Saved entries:
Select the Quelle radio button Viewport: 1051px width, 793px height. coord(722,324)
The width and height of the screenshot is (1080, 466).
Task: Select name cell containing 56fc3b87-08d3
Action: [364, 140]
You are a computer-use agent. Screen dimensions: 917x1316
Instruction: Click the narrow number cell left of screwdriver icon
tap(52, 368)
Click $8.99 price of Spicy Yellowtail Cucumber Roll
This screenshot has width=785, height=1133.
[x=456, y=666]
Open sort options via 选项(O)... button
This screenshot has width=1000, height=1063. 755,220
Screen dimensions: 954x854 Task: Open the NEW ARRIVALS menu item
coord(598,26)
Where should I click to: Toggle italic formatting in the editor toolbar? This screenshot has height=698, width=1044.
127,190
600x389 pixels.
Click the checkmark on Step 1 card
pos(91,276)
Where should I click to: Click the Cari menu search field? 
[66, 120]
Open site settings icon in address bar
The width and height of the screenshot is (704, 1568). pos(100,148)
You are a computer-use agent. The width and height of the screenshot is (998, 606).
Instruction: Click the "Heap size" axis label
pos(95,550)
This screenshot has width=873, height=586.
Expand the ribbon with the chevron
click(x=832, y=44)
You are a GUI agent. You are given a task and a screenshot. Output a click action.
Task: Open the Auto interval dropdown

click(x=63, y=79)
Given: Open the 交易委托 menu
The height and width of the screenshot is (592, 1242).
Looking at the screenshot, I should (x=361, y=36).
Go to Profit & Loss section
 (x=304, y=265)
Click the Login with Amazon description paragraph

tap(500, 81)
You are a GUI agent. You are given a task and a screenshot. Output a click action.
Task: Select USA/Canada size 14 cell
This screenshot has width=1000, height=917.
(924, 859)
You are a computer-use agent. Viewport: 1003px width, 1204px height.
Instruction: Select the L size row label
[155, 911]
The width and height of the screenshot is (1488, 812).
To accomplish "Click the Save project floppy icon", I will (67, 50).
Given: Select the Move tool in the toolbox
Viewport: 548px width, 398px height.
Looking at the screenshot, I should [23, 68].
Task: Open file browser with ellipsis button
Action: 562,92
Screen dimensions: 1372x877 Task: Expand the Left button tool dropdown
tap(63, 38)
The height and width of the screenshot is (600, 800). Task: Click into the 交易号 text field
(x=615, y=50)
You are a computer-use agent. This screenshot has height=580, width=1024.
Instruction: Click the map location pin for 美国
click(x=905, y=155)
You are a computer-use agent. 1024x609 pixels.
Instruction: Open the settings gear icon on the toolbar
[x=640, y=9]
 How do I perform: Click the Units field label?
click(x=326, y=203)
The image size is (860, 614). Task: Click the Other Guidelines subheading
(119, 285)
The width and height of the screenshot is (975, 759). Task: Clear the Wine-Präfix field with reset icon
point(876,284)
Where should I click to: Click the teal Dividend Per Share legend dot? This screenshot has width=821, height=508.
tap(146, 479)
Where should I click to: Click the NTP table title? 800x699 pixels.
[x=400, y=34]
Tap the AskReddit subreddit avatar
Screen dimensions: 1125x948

▶ _EXERCISE REQUIREMENTS_
From the records above, return each line that has the string "computer".

▶ _RESULT OF THE EXERCISE_
You are a computer-use agent. Screen dimensions: 917x1316
You are a computer-use agent. The width and height of the screenshot is (998, 606).
You are a computer-use agent. Viewport: 1003px width, 1204px height.
You are a computer-use agent. This screenshot has height=580, width=1024.
You are a computer-use agent. 1024x609 pixels.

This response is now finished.